Gurwitz whitewashes DeLay scandals

It wasn’t illegal and Democrats do it too.

That’s a quick summary of Jonathan Gurwitz’ column on Sunday in which he attempts to defend House Majority Leader Tom DeLay.

Of course that kind of defense didn’t go over well with Republicans when Bill Clinton used it. After all, nothing that Clinton did with Monica Lewinsky was illegal. And it was true that Republicans were also guilty of committing adultery - Newt Gingrich, Bob Livingston, Henry Hyde, Dan Burton, Bob Barr, Rudolph Giuliani, and so forth. But they still impeached him anyway.

And the rest of Gurwitz’ attempt at defending DeLay doesn’t stand up to close scrutiny either.
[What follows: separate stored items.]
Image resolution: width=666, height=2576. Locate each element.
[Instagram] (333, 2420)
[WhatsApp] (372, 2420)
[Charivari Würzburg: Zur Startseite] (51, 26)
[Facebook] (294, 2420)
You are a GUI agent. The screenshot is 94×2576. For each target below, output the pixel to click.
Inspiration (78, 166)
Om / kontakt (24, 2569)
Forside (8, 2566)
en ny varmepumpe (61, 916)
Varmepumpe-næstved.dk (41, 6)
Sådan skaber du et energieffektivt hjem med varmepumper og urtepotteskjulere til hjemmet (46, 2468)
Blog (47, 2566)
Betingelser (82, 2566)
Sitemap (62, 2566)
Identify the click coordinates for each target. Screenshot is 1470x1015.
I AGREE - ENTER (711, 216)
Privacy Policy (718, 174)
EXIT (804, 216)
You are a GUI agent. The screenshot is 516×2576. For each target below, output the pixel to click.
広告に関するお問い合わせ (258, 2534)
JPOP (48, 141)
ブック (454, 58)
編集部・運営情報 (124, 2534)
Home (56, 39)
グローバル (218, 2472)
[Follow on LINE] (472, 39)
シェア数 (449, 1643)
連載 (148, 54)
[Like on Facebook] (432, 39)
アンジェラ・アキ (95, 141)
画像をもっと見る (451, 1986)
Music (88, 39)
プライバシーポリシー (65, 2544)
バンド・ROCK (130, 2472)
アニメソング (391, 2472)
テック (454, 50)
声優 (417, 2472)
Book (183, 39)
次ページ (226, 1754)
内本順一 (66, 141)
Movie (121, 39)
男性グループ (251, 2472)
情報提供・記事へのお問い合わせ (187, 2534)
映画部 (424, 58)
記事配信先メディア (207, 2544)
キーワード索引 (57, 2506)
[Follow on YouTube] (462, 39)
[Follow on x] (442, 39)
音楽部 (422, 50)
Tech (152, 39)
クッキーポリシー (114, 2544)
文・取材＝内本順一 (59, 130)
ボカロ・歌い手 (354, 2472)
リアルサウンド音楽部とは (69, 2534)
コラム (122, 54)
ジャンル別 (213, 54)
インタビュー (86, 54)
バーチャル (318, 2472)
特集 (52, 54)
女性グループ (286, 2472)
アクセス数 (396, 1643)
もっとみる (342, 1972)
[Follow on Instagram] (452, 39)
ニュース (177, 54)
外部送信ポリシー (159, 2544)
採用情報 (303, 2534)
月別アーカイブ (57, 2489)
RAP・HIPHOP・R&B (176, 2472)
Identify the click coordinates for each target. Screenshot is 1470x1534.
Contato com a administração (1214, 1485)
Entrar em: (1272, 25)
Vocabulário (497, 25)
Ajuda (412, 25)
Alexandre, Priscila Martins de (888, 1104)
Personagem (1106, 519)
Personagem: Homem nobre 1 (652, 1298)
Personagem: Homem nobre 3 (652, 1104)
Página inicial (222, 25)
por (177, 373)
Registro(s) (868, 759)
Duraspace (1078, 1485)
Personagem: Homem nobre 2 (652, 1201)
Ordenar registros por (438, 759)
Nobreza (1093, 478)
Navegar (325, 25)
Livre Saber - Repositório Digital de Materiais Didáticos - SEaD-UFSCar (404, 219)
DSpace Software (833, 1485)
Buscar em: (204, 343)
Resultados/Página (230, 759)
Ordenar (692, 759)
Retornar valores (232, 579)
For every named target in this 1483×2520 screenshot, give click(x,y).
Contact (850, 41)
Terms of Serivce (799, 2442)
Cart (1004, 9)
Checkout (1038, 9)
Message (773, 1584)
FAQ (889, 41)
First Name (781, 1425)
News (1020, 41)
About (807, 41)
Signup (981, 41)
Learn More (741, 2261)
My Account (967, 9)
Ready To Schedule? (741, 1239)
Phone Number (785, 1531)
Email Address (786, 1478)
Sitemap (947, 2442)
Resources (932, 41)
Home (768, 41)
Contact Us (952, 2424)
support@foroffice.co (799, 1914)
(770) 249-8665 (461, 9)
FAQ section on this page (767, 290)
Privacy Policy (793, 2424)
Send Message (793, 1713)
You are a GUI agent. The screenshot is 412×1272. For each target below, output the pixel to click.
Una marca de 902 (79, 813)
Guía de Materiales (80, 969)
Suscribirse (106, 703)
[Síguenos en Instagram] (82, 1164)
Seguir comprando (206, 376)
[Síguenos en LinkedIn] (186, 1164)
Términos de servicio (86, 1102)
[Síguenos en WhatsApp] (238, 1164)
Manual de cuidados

He tries to downplay all the charges against DeLay by putting his best possible spin on them:

DeLay's problem is not that he played a major role in the GOP redistricting effort in Texas two years ago. That's hardball politics, Texas-style...

No, the problem is not that DeLay played hardball politics over the re-redicstricting fiasco. The problem is that DeLay may have broken state laws by funneling corporate money into state races as part of that hardball effort. That is what the DA in Austin is looking into.

DeLay's problem is not that Travis County's Democratic district attorney, Ronnie Earle, is on an extended fishing expedition to net him...

Gurwitz tries to pull the wool over his readers’ eyes here by talking about Earle’s 1994 case against GOP Sen. Kay Bailey Hutchison for allegedly misusing state telephones for political business. Earle dropped the case after a judge questioned the admissibility of his evidence at a pretrial hearing.

That certainly hasn’t been the case this time.

Following a two-year investigation, Earle has obtained indictments against eight corporations, in addition to three people close to DeLay - John Colyandro, executive director of DeLay’s PAC Texans for a Republican Majority; Warren Robold, a Washington, D.C., fund-raiser for DeLay; and Jim Ellis a key aide to DeLay. The charges include multiple counts of money laundering and the illegal use of corporate contributions.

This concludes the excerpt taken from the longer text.